List every line below containing "Open".

*****

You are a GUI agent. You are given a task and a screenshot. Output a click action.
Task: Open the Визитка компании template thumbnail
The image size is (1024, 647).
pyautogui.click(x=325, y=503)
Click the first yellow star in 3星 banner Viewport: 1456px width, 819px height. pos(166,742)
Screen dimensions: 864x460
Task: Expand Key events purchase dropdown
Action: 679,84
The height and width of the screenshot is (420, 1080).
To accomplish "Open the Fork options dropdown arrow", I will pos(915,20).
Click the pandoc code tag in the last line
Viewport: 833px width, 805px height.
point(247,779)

*****

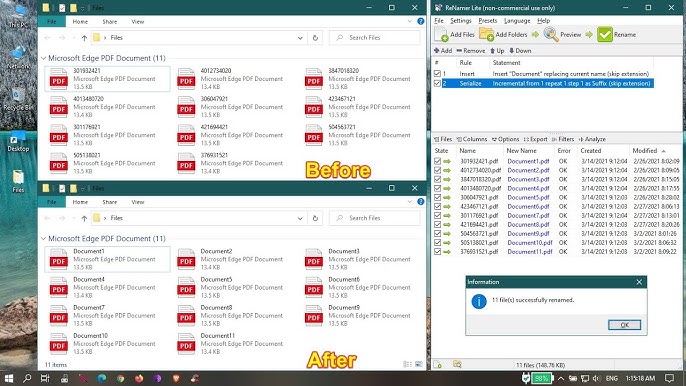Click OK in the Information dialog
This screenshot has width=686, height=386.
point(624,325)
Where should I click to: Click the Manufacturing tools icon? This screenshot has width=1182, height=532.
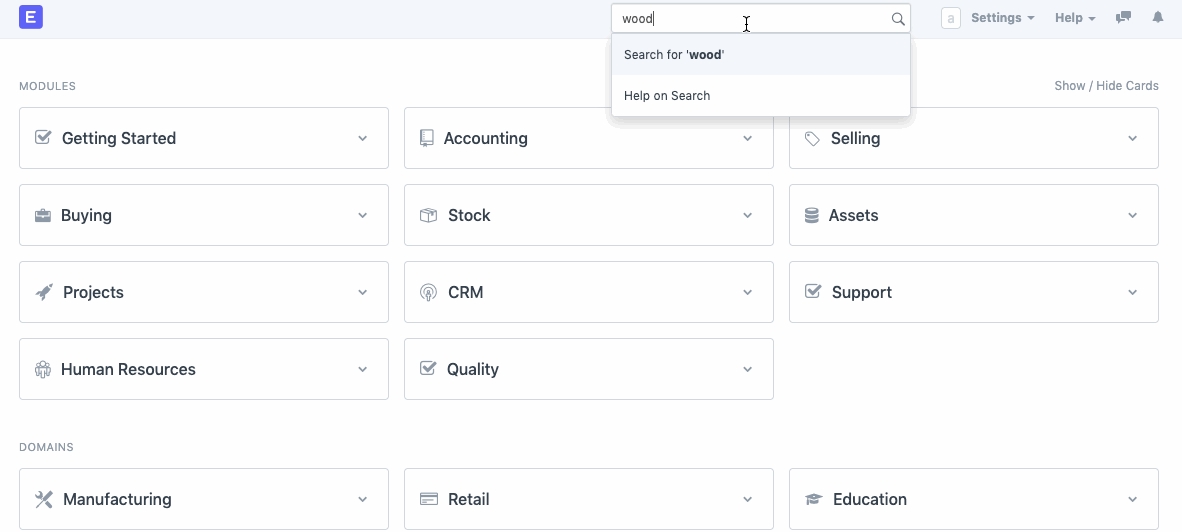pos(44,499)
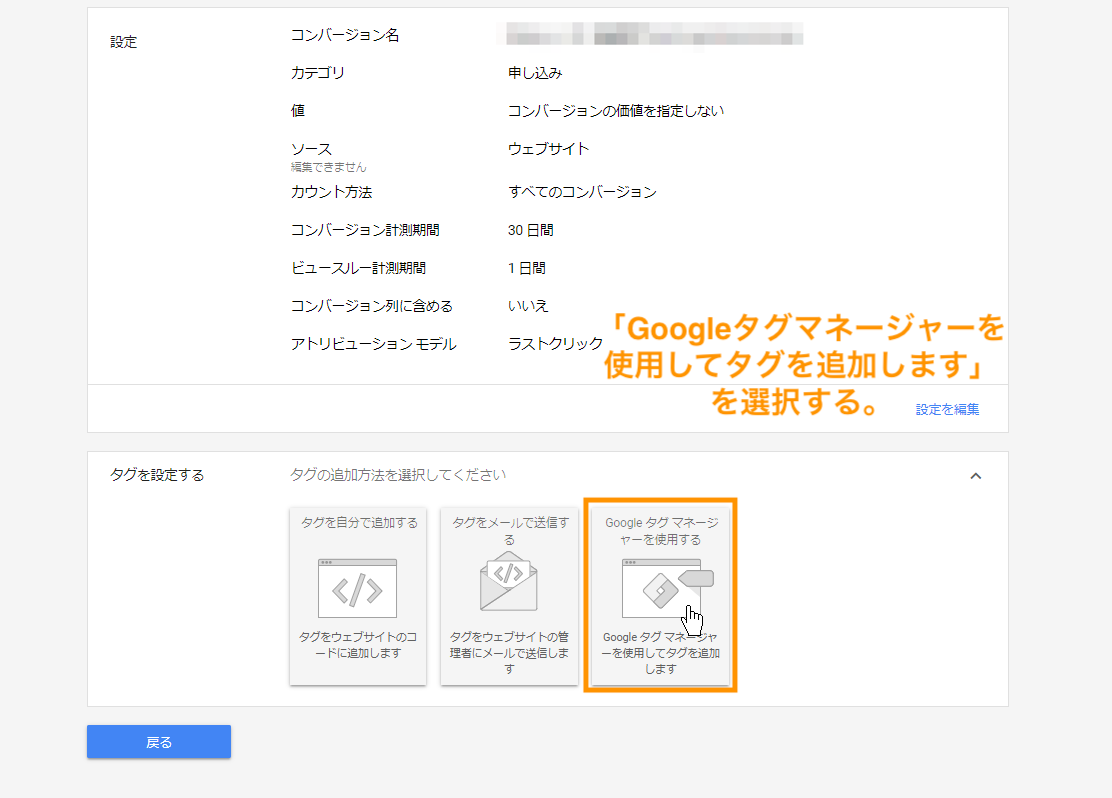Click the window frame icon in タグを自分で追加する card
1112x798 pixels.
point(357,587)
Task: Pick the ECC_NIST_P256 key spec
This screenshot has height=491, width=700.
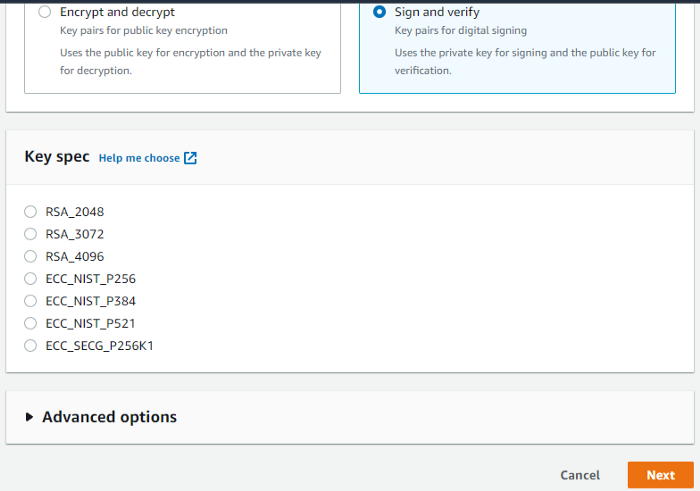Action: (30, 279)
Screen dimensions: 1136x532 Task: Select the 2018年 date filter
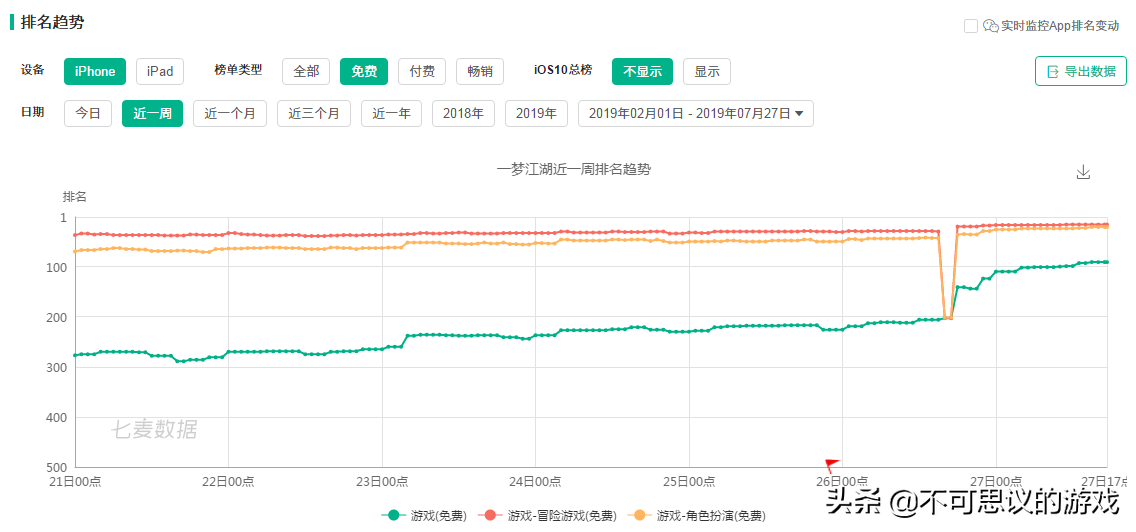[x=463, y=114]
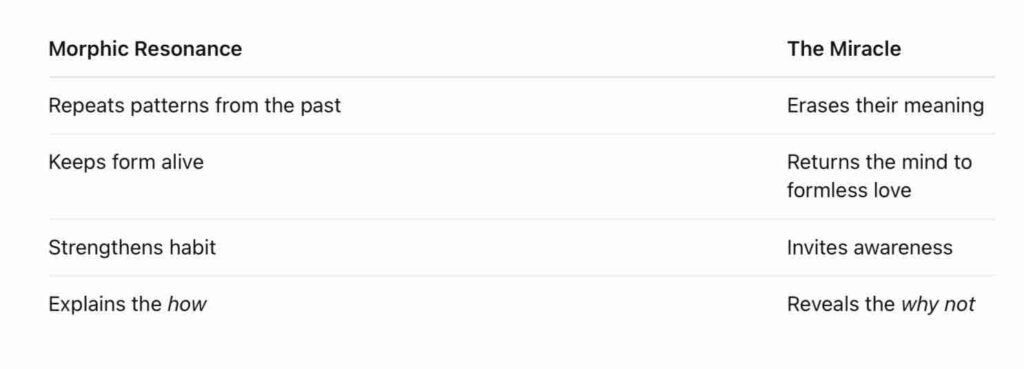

*****

#### [Solution to the exercise]
Task: Open the Визитка компании template thumbnail
To accomplish "Open the Fork options dropdown arrow", I will pos(915,20).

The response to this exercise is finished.